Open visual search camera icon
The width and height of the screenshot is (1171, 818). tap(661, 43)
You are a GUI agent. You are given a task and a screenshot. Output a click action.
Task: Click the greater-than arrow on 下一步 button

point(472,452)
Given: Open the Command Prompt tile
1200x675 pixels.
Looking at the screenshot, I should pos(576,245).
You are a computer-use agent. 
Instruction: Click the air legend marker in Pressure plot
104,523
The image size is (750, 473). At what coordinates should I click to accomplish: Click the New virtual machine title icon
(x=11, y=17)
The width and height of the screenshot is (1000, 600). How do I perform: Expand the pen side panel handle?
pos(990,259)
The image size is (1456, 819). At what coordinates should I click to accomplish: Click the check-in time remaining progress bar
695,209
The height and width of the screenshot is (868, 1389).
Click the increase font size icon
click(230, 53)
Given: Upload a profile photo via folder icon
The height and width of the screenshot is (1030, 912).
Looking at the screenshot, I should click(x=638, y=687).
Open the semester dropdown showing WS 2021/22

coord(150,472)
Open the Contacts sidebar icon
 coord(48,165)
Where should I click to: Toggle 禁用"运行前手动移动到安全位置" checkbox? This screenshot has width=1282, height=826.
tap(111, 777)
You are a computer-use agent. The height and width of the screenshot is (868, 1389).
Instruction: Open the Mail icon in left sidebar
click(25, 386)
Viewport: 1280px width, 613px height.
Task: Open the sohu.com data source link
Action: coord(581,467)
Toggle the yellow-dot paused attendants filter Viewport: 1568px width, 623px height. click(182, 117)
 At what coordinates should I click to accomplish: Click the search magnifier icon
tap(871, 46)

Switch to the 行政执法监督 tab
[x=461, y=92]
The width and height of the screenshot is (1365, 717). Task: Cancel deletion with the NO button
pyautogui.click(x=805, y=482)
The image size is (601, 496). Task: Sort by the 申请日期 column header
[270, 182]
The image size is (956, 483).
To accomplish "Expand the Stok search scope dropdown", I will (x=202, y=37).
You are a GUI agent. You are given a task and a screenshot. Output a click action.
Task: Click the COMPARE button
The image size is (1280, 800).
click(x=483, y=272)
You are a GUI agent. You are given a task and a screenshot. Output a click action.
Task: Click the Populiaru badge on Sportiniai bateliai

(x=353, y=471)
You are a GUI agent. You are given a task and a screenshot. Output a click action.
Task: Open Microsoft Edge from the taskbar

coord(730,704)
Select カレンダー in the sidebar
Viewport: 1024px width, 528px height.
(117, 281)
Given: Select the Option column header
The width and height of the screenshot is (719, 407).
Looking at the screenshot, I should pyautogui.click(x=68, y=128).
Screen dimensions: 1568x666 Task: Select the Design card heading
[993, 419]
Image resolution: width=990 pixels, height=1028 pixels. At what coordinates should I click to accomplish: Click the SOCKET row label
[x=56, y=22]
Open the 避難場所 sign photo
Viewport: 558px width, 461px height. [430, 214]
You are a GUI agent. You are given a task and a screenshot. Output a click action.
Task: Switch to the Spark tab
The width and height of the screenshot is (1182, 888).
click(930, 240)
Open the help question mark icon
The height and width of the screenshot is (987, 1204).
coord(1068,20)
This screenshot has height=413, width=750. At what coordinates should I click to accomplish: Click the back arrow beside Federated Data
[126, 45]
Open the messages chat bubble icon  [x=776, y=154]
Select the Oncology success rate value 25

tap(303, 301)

* * * *

EXERCISE: Please write out all of the material above again, substituting "screen agent" for every occurrence of "GUI agent" and leaving everything else unchanged.

OUTPUT:
Open visual search camera icon
The width and height of the screenshot is (1171, 818). tap(661, 43)
You are a screen agent. You are given a task and a screenshot. Output a click action.
Task: Click the greater-than arrow on 下一步 button

point(472,452)
Given: Open the Command Prompt tile
1200x675 pixels.
Looking at the screenshot, I should pos(576,245).
You are a computer-use agent. 
Instruction: Click the air legend marker in Pressure plot
104,523
The image size is (750, 473). At what coordinates should I click to accomplish: Click the New virtual machine title icon
(x=11, y=17)
The width and height of the screenshot is (1000, 600). How do I perform: Expand the pen side panel handle?
pos(990,259)
The image size is (1456, 819). At what coordinates should I click to accomplish: Click the check-in time remaining progress bar
695,209
The height and width of the screenshot is (868, 1389).
Click the increase font size icon
click(230, 53)
Given: Upload a profile photo via folder icon
The height and width of the screenshot is (1030, 912).
Looking at the screenshot, I should click(x=638, y=687).
Open the semester dropdown showing WS 2021/22

coord(150,472)
Open the Contacts sidebar icon
 coord(48,165)
Where should I click to: Toggle 禁用"运行前手动移动到安全位置" checkbox? This screenshot has width=1282, height=826.
tap(111, 777)
You are a computer-use agent. The height and width of the screenshot is (868, 1389).
Instruction: Open the Mail icon in left sidebar
click(25, 386)
Viewport: 1280px width, 613px height.
Task: Open the sohu.com data source link
Action: coord(581,467)
Toggle the yellow-dot paused attendants filter Viewport: 1568px width, 623px height. click(182, 117)
 At what coordinates should I click to accomplish: Click the search magnifier icon
tap(871, 46)

Switch to the 行政执法监督 tab
[x=461, y=92]
The width and height of the screenshot is (1365, 717). Task: Cancel deletion with the NO button
pyautogui.click(x=805, y=482)
The image size is (601, 496). Task: Sort by the 申请日期 column header
[270, 182]
The image size is (956, 483).
To accomplish "Expand the Stok search scope dropdown", I will (x=202, y=37).
You are a screen agent. You are given a task and a screenshot. Output a click action.
Task: Click the COMPARE button
The image size is (1280, 800).
click(x=483, y=272)
You are a screen agent. You are given a task and a screenshot. Output a click action.
Task: Click the Populiaru badge on Sportiniai bateliai

(x=353, y=471)
You are a screen agent. You are given a task and a screenshot. Output a click action.
Task: Open Microsoft Edge from the taskbar

coord(730,704)
Select カレンダー in the sidebar
Viewport: 1024px width, 528px height.
(117, 281)
Given: Select the Option column header
The width and height of the screenshot is (719, 407).
Looking at the screenshot, I should pyautogui.click(x=68, y=128).
Screen dimensions: 1568x666 Task: Select the Design card heading
[993, 419]
Image resolution: width=990 pixels, height=1028 pixels. At what coordinates should I click to accomplish: Click the SOCKET row label
[x=56, y=22]
Open the 避難場所 sign photo
Viewport: 558px width, 461px height. [430, 214]
You are a screen agent. You are given a task and a screenshot. Output a click action.
Task: Switch to the Spark tab
The width and height of the screenshot is (1182, 888).
click(930, 240)
Open the help question mark icon
The height and width of the screenshot is (987, 1204).
coord(1068,20)
This screenshot has height=413, width=750. At what coordinates should I click to accomplish: Click the back arrow beside Federated Data
[126, 45]
Open the messages chat bubble icon  [x=776, y=154]
Select the Oncology success rate value 25

tap(303, 301)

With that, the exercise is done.